The bombing was the biggest disaster to strike Bali in living memory and has devastated the island's tourism industry, one of its biggest sources of income. Some hotels report occupancy of less than 10%.
Authorities believe the bombing was carried out by Islamic terrorists seeking to create chaos in Indonesia that would lead to the formation of an Islamic state.
One suspect has been arrested -- a devout Muslim who goes by the name Amrozi and is connected with an Islamic school in a remote village in East Java province. He has confessed to buying the car and explosives used in the bombing and has told police that one of his six brothers, Ali Imron, a teacher at the school, also was involved. Police are looking for as many as nine more suspects.
"We are happy that he is arrested, and we also pray that the police will be able to arrest the others," said Luh Kamiyati, 40, a doctor who attended Friday's ceremony. "We hope that the perpetrators will be brought to justice, and we pray this tragedy will never happen again."
Despite Amrozi's confession, many Balinese blame themselves for the bombing. Some say they became too lax in praying and holding ceremonies in the Kuta area, one of the more commercial parts of the island.
"We feel responsible for what happened," Dewi Darmawati, 26, said after taking part in the ceremony. "We don't know what we did wrong. Maybe we forgot God, or forgot to pray to God, but we feel responsible for what happened."
Among those attending were Indonesian officials, foreign ambassadors and families of the victims, including many from Australia who flew to Bali at the Indonesian government's expense. President Megawati Sukarnoputri, who has said little about the bombing despite having visited the scene twice, did not attend.
"Our hearts go out to the Balinese people for having endured this terrible tragedy," said U.S. Ambassador Ralph Boyce, who attended the event. "But today's ceremony also marked our mutual commitment to continue the struggle against terrorism."
Holy water was brought from special sites all over Indonesia. Dozens of priests dressed in white and carrying small silver buckets walked through the crowd, sprinkling it.

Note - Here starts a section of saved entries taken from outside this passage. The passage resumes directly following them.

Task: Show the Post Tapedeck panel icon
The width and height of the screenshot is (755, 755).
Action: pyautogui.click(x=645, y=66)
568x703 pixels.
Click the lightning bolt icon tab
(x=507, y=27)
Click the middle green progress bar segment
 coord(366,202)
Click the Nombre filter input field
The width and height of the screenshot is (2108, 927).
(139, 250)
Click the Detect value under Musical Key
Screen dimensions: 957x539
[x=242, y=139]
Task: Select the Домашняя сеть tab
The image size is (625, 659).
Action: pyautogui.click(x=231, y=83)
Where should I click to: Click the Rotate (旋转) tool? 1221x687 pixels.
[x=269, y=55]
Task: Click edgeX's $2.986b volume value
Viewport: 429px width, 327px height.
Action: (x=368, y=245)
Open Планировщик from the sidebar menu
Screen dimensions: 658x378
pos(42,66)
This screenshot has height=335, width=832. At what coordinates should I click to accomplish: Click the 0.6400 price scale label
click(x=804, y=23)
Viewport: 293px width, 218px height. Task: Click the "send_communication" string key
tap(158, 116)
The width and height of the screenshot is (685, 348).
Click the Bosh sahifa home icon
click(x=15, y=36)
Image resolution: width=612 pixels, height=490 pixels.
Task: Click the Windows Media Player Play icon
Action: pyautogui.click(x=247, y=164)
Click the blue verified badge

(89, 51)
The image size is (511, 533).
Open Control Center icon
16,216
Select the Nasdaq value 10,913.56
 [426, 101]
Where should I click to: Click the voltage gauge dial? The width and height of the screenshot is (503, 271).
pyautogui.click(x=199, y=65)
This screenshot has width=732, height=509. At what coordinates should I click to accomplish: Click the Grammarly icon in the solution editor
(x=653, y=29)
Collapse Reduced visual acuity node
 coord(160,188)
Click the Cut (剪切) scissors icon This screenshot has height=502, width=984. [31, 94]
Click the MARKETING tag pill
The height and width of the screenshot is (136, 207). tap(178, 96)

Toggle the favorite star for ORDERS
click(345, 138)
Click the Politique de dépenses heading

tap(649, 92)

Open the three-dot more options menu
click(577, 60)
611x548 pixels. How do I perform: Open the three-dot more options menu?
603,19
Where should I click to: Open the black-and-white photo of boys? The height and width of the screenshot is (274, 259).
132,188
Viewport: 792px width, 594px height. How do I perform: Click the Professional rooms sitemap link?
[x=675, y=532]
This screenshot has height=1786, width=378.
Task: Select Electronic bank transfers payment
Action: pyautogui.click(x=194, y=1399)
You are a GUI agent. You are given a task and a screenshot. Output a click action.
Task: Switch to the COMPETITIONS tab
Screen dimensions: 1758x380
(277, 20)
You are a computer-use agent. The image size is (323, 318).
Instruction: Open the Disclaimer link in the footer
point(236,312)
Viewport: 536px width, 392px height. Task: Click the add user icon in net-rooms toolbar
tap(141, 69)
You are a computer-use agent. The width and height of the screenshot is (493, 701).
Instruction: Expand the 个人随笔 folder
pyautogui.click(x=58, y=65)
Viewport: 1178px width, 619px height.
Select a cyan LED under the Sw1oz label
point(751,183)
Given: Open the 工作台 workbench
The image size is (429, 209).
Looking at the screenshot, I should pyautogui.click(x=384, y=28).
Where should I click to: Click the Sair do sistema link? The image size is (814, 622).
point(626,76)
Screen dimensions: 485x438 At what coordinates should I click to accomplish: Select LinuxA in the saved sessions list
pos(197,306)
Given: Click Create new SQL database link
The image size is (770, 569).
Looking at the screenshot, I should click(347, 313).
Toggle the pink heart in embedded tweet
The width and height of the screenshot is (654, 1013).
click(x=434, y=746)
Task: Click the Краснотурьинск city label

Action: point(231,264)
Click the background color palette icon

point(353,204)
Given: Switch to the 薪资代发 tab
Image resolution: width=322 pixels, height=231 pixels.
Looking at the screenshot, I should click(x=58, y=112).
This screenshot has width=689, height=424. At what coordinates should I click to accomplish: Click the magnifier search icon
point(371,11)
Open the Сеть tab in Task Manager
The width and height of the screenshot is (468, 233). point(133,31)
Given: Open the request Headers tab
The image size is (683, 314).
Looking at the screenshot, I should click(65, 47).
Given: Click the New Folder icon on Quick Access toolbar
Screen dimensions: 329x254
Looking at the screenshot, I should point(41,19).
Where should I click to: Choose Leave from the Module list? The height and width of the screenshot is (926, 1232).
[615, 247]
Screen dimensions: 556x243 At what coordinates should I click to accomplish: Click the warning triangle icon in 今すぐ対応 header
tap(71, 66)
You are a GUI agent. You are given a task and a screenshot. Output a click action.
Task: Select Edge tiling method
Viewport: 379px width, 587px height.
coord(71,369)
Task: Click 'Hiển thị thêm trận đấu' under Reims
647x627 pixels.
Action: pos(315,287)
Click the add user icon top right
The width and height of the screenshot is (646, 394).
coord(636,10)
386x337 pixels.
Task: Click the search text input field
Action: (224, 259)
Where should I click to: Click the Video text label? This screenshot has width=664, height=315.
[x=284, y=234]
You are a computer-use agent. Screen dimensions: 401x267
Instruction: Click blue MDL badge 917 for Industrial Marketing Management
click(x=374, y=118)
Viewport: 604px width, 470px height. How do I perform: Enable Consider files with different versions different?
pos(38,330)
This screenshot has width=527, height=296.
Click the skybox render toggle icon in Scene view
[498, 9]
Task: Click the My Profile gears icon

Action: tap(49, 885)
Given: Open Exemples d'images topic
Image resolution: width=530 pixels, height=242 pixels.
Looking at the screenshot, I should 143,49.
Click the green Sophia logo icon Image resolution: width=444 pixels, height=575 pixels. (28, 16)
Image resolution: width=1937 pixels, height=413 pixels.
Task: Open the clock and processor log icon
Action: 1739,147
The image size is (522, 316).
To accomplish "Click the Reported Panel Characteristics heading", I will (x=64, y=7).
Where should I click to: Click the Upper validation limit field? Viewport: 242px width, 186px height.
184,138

Most men wore traditional sarongs, and many wore T-shirts specially made for the occasion that read "Bali Loves Peace, 12 October, 2002." A large peace sign was painted on one of the few fragments of the Sari Club still standing.
At the bomb crater--a hole in the street about 2 feet deep--people left offerings of flowers, money, eggs, rice, fruit and incense. Nearby, some families had posted photos of the loved ones they lost.
Organizers of the ceremony said workers would begin hauling debris from the Sari and another destroyed nightclub and dumping it in the sea today.
Many participants at the ceremony said they felt relieved afterward and were optimistic that the island would soon get back to normal.
"I feel like now we can return to what we had before the tragedy," said Nyoman Kastika, 32, a driver who works near the blast site. "There will be a lot of tourists coming to Bali."